Is rz_sys_aslr() intended to change a global system-wide ASLR setting?

it is supposed to be used for spawning processes with aslr or not.
that function will change in the future and will be only used in the debugger.

[arrowd]

Then the FreeBSD case is wrong. Changing sysctl is global and affects all processes that are started after the switch.

On FreeBSD it is possible to do elfctl -e +noaslr file to force an executable file to be started without ASLR. Pretty much, just like the Windows case.

[gogo2464]

So i have tested this extensively on windows and you cannot disable ASLR programmatically, only enable it.

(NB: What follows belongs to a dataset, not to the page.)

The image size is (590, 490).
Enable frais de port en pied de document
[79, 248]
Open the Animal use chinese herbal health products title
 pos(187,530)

does -R aslr=no works now?

on windows no and never will.

		RZ_LOG_ERROR("On Windows, ASLR mitigation policies cannot be made less restrictive if they are already enabled.\n");
		RZ_LOG_ERROR("It is possible to disable ASLR by modifying the PE header and removing the following flags:\n");
		RZ_LOG_ERROR("- IMAGE_DLLCHARACTERISTICS_DYNAMIC_BASE\n");
		RZ_LOG_ERROR("- IMAGE_DLLCHARACTERISTICS_HIGH_ENTROPY_VA.\n");
		RZ_LOG_ERROR("Or as Administrator from PowerShell by running: `Set-ProcessMitigation -Name file.exe -Disable ForceRelocateImages`\n");

might we consider patching the PEB for disabling aslr?

[arrowd]

might we consider patching the PEB for disabling aslr?

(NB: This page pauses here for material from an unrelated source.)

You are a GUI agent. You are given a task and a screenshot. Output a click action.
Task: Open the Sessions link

I'd say it makes sense, because it follows all other plaforms except Linux and MacOS for which it is possible to set ASLR state on the program startup.

[devnexen]

Then the FreeBSD case is wrong. Changing sysctl is global and affects all processes that are started after the switch.

On FreeBSD it is possible to do elfctl -e +noaslr file to force an executable file to be started without ASLR. Pretty much, just like the Windows case.

or you can use the procctl api with PROC_ASLR_CTL.